Banooqa Banday,Kowshik Thopalli,Tanzima Z. Islam,Jayaraman J. Thiagarajan

2024-09-06

Abstract:LLM-based data generation for real-world tabular data can be challenged by the lack of sufficient semantic context in feature names used to describe columns. We hypothesize that enriching prompts with domain-specific insights can improve both the quality and efficiency of data generation. To test this hypothesis, we explore three prompt construction protocols: Expert-guided, LLM-guided, and Novel-Mapping. Through empirical studies with the recently proposed GReaT framework, we find that context-enriched prompts lead to significantly improved data generation quality and training efficiency.

Computation and Language

What problem does this paper attempt to address?

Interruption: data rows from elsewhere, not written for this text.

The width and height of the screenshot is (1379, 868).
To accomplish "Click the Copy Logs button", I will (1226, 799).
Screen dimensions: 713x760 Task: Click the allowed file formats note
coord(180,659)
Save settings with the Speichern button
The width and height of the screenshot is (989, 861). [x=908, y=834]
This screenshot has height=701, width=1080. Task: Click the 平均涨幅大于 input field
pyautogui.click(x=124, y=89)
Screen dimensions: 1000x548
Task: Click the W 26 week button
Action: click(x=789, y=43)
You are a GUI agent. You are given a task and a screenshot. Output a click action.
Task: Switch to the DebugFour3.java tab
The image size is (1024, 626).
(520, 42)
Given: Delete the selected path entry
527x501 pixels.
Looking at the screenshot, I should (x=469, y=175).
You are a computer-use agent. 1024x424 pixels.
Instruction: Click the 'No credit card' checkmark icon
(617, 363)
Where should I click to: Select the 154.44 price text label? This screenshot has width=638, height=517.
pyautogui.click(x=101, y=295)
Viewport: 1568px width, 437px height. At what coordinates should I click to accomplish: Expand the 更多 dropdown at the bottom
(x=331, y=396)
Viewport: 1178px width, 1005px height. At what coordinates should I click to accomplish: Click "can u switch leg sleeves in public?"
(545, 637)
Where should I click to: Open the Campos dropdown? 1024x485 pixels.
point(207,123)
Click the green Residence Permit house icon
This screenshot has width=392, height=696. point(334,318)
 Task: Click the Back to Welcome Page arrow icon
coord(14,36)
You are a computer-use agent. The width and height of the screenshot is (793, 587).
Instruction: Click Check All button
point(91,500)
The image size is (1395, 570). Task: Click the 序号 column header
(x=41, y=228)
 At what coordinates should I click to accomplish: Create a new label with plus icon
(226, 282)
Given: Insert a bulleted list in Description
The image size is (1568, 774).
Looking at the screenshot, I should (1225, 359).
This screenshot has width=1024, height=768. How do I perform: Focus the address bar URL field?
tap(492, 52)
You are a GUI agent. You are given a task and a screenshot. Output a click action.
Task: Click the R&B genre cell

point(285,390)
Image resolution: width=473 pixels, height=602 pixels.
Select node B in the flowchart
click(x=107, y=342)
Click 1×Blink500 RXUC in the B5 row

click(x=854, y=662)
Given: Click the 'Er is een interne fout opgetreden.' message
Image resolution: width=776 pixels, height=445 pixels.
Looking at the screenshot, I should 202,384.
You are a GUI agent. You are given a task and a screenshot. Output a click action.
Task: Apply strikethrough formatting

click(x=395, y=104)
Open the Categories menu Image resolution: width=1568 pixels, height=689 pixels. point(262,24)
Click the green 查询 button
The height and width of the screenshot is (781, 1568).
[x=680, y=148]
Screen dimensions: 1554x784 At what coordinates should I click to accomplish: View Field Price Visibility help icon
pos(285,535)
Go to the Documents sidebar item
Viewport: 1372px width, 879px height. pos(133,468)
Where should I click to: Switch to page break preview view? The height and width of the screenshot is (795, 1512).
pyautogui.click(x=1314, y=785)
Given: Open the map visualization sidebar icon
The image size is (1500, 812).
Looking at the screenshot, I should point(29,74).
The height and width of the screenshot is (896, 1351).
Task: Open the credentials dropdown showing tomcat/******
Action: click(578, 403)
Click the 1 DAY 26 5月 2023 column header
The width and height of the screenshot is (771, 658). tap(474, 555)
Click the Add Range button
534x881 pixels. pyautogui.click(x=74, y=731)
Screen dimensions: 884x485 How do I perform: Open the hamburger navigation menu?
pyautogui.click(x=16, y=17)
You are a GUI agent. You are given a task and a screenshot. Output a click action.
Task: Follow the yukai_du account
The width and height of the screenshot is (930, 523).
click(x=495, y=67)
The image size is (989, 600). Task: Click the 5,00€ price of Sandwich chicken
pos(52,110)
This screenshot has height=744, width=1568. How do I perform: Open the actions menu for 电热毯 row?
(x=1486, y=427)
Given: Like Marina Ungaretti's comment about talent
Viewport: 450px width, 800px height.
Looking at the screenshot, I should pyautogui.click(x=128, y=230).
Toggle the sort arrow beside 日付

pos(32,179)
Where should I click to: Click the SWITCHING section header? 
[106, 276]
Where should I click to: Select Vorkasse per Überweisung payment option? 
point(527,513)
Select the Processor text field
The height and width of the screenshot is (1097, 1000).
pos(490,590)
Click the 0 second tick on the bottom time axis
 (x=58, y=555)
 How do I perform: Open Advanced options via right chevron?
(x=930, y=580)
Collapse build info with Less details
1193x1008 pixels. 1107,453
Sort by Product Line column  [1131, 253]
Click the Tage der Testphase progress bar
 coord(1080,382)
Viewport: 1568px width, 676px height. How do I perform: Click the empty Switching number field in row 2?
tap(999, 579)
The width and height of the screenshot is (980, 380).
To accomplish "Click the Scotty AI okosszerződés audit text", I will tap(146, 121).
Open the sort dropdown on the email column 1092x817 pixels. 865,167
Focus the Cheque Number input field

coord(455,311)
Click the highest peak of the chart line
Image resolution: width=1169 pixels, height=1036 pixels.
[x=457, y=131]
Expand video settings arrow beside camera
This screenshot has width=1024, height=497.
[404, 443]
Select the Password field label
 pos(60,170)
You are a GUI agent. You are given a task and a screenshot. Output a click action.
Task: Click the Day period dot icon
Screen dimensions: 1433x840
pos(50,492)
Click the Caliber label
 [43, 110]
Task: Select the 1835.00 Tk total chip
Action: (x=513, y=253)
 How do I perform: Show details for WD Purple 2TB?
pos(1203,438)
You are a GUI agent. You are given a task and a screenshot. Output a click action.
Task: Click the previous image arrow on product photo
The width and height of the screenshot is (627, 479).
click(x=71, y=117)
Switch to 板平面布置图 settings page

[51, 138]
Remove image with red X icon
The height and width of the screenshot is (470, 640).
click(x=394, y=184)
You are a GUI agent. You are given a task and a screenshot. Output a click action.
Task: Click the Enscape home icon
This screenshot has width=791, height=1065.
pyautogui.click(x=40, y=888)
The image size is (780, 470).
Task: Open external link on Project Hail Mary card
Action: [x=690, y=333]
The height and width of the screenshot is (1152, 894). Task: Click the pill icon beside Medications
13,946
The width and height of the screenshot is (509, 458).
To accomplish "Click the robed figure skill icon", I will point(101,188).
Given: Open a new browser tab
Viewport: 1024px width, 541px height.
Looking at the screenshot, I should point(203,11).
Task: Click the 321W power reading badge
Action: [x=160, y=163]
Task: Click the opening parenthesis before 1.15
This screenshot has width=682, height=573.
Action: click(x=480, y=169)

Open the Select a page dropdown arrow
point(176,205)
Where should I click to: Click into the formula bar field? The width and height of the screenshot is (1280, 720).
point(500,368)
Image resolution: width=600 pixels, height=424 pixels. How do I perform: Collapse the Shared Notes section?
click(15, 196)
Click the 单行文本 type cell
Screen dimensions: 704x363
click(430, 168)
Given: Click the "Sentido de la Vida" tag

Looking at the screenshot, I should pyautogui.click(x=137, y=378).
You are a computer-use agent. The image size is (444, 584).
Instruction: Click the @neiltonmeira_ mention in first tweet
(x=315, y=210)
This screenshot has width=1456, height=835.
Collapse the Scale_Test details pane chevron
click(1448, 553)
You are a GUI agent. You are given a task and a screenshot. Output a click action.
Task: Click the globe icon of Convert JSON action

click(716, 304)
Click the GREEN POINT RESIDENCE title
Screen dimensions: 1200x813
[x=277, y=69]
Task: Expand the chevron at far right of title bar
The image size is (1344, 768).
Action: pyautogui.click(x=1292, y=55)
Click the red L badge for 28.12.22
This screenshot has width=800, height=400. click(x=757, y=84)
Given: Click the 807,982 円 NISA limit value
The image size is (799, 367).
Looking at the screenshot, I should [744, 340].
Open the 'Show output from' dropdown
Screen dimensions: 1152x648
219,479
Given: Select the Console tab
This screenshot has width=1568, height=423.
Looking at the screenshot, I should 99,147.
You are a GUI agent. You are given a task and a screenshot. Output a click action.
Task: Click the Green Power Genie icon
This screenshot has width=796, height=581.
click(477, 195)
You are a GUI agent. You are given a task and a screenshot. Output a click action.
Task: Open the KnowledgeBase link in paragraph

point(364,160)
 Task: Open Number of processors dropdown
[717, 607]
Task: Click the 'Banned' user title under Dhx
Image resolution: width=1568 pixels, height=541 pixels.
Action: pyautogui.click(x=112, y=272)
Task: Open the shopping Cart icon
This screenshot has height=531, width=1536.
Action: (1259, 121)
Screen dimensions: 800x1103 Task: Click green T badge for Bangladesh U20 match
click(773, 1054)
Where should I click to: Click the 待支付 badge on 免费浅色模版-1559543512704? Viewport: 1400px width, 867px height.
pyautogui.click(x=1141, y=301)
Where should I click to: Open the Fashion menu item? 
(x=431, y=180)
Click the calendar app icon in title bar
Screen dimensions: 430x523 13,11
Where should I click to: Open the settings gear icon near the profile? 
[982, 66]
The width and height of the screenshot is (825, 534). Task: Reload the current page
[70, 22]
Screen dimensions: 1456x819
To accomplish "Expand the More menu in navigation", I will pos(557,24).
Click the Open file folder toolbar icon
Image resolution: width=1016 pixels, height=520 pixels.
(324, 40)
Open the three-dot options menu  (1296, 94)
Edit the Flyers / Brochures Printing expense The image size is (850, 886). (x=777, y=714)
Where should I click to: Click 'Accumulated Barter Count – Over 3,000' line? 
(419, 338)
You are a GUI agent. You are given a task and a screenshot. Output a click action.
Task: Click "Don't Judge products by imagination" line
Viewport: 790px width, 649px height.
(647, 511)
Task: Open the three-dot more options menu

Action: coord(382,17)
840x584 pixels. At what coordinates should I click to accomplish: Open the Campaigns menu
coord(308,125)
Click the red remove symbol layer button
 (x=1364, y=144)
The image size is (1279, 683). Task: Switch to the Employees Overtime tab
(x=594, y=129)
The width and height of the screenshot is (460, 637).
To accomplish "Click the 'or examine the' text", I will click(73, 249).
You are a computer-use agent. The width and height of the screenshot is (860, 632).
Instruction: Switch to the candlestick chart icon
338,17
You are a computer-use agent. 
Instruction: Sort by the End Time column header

The problem that this paper attempts to solve is the low quality and efficiency of data generation when generating real - world tabular data due to the lack of sufficient semantic context in feature names. Specifically, the paper mentions that feature names in many actual tabular datasets may be ambiguous, contain abbreviations or symbols that are not easily understood, or even be some general - purpose labels, all of which may lead to poor data generation results based on large language models (LLMs). For this reason, the author hypothesizes that adding domain - specific knowledge to the prompt can significantly improve the ability of LLMs to generate high - quality tabular data and training efficiency. To verify this hypothesis, the paper proposes three different prompt construction protocols: 1. **Expert - guided**: Domain experts provide detailed feature descriptions to enrich the prompt. 2. **LLM - guided**: Use an external LLM to automatically generate feature descriptions based on the given feature names and dataset names. 3. **Novel - Mapping**: Use an external LLM to map general - purpose feature names to meaningful features in a new domain (such as physics or life sciences) according to their value ranges. Through experiments on multiple datasets, the paper shows that these context - rich prompt strategies not only improve the quality of the generated data but also significantly improve the training efficiency, especially when using parameter - efficient fine - tuning methods such as LoRA. In addition, when the feature names are completely general - purpose and lack relevant context, the Novel - Mapping strategy also shows significant effects.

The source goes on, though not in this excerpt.